I just found an upper bound function by myself.

We redefine the summation as below;

$$\sum_{n=1}^{\infty } \frac{(-1)^{n+1}}{p_{n}} = \sum_{n=1}^{\infty } \frac{p_{2n}-p_{2n-1}}{p_{2n}.p_{2n-1}}$$

According to prime number theorem, $\int_{0}^{x} \frac{dt}{logt} \sim π(x)$. When we take the derivative of both sides we get;

$\frac{1}{log(x)} \sim π'(x)$, where π'(x) represents the derivative of prime counting function according to x. (note that this is only an assumption. Derivatives of two asymptotic functions don't have to be asymptotic again.)

Now, π'(x) is the prime density function around x. For instance, around 100, approximately 1 of every log(100) numbers will be prime. Under this assumption we can say;

$$p_{2n-1} = p_{2n} - log(p_{2n})$$

If we substitute this into the top equation, we get;

$$\sum_{n=1}^{\infty } \frac{(-1)^{n+1}}{p_{n}} = \sum_{n=1}^{\infty } \frac{log(p_{2n})}{p_{2n}.(p_{2n} - log(p_{2n}))}$$ Using Riemann-Stieltjes integral method ($\sum_{p primes}^{N} f(p) \sim \int_{2}^{N} \frac{f(x)}{log(x)}dx$), above summation can be represented an integral like below:

$$\sum_{n=1}^{\infty } \frac{log(p_{2n})}{p_{2n}.(p_{2n} - log(p_{2n}))} \sim \frac{1}{2} \int_{2}^{\infty } \frac{dx}{x(x-logx)}$$

Since the indices increase by two, we wrote 1/2 at the beginning of the integral.
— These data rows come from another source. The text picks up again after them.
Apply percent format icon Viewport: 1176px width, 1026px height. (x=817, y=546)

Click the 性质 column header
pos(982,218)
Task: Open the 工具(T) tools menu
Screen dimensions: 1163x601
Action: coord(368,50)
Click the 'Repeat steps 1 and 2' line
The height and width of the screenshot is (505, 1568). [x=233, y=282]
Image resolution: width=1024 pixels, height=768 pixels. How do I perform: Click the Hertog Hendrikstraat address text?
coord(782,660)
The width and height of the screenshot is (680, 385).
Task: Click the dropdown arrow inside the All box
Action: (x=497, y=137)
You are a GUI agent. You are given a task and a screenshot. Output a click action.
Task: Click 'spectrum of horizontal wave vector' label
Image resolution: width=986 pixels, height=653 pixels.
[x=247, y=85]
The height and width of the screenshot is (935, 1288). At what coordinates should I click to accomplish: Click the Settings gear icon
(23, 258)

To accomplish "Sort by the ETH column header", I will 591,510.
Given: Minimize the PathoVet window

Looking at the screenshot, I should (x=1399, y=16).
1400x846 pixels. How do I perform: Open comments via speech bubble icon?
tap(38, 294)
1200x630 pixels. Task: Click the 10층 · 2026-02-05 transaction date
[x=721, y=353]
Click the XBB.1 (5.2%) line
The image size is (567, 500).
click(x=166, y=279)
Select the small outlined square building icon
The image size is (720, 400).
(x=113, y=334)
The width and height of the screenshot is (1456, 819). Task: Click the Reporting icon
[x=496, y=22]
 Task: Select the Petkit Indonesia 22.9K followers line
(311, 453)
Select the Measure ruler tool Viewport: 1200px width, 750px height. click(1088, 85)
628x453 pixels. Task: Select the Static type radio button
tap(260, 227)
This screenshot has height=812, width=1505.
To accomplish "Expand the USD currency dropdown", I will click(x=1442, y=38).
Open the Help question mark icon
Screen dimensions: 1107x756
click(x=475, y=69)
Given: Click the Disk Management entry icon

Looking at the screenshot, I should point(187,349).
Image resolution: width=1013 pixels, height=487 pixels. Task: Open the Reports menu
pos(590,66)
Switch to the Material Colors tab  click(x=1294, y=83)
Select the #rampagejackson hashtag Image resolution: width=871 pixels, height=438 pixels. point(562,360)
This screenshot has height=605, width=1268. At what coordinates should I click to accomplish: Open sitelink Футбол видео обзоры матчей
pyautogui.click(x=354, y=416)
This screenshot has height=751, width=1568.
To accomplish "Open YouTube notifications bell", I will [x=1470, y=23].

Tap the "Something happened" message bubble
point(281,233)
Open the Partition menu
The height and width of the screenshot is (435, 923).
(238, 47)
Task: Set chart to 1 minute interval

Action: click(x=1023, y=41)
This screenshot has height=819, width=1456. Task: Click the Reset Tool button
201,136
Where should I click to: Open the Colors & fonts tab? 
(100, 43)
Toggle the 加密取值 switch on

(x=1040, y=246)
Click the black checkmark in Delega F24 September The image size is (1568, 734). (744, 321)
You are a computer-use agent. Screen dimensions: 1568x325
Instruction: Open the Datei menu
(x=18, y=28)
Here we can find a better approach if we add the first few terms manually and express the rest by integral;

$$\sum_{n=1}^{\infty } \frac{(-1)^{n+1}}{p_{n}} \sim \sum_{n=1}^{x } \frac{(-1)^{n+1}}{p_{n}} + O(\int_{x}^{\infty } \frac{dx}{x(x-logx)})$$

"O" is big O notation here. If we consider the result of this sum as a fixed number k,

$$f(x) = \sum_{n=1}^{x } \frac{(-1)^{n+1}}{p_{n}} + \frac{1}{2} \int_{x}^{\infty } \frac{dt}{t(t-logt)}$$ $$\lim_{x\rightarrow \infty } f(x) = k$$

I found the value of k = 0.269606356970929... by summing the values up to 100000000 by hand (I mean computer). And in the table below we compared the values ​​we obtained using this approach with the exact summation k for different x's.

x	f(x)	$|\frac{f(x)-k}{k}|$
3	0.39737469802526604	0.473907004604176
10	0.28225778161237654	0.046925542793532
96	0.27035676966262771	0.002783364235657
1000	0.26958796380480553	0.000068222301321
10070	0.26960698064666632	0.000002313282759

In order to make a good comparison in the table above, we made sure to write the x values ​​that will return even values ​​when we calculate π(x). That's why it's not all round numbers.

With better π'(x) approximations, better bounds can be found.